“That’s bad, Miss Gwen—very bad!” he said with a changed countenance. “I know well what you must suffer, poor girl. You love him—eh?”

“Very dearly.”

“And I am the cause of your estrangement,” he remarked in a low sympathetic tone.

“Ah! it was not your fault, Mr Mullet,” she cried, “I know that. Do not think that I am blaming you. The real blackguard is that red-faced man and his accomplice—the man who enticed me here on such a plausible pretext.”

“I am also to blame. Miss Gwen,” replied the big fellow with the bristly red moustache. “A deep game is being played, and, alas! I am compelled to be one of the players. It is being played against your father.”

“I know that,” she said. “I overheard Doctor Diamond telling my father how you had furnished him with a copy of that document describing the remarkable discovery of Professor Holmboe.”

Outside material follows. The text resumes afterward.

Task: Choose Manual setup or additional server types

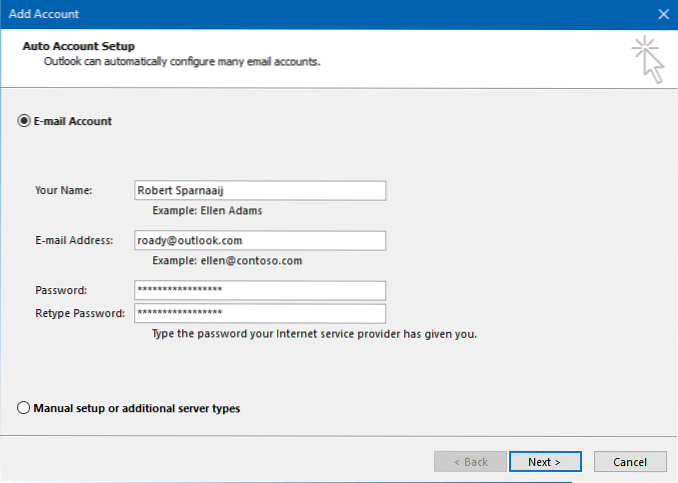Action: pyautogui.click(x=23, y=408)
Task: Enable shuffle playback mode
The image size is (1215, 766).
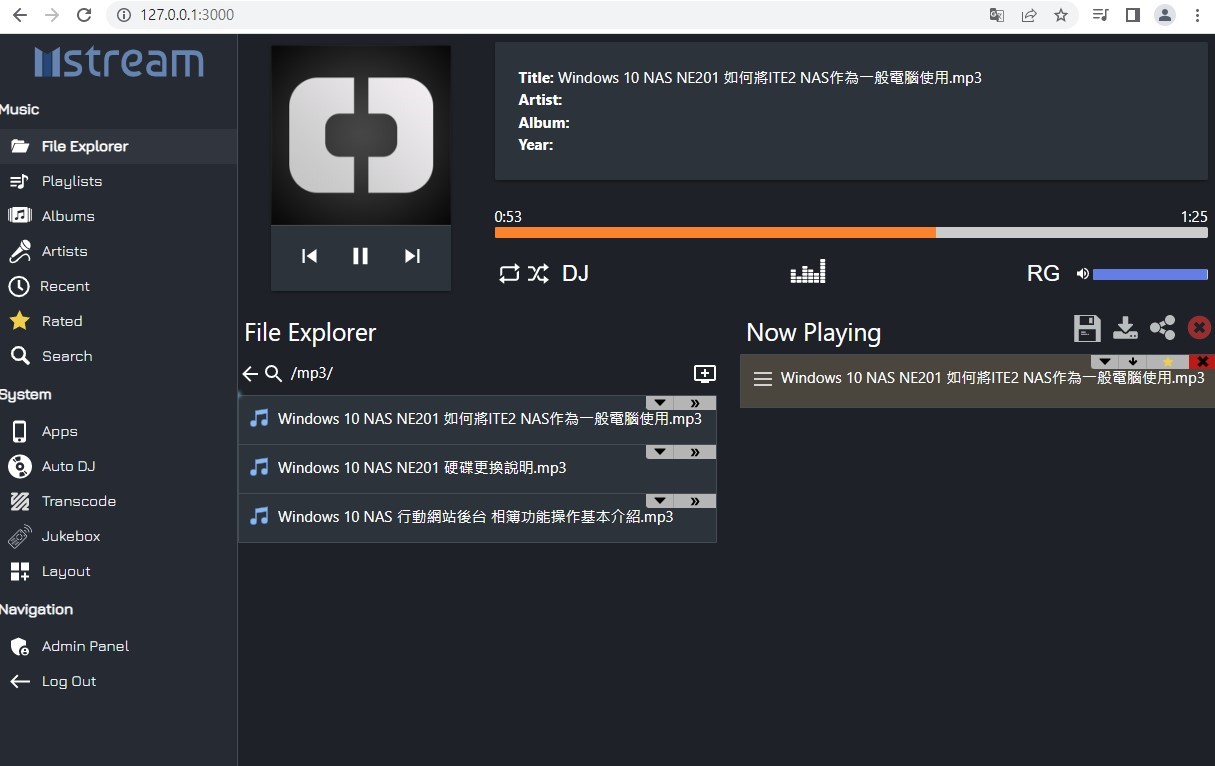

“Hush!” cried Mullet quickly, glancing at the door that stood slightly ajar. “There’s nobody here, for the man who usually does for me is ill. Yet we’d better not discuss that action of mine, Miss Gwen. I only did it in order to repay in part a great service the little Doctor has rendered me. So,” he added, “the Doctor took the copy to your father?”

“Yes. He had previously, through Mr Farquhar, consulted my father regarding the half-burnt fragments in his possession. But the other day he came, bearing the full document, which they discussed for a couple of hours or more. Now, Mr Mullet,” she said, “you have been a very good and kind friend to me; therefore, I’m wondering if you would render us a further service?”

“Anything in my power I will most willingly do,” replied the blasé man, seeking permission to light his cigarette.

“I first want to know,” she exclaimed, “who is that blackguard who came here and demanded to know my father’s business?”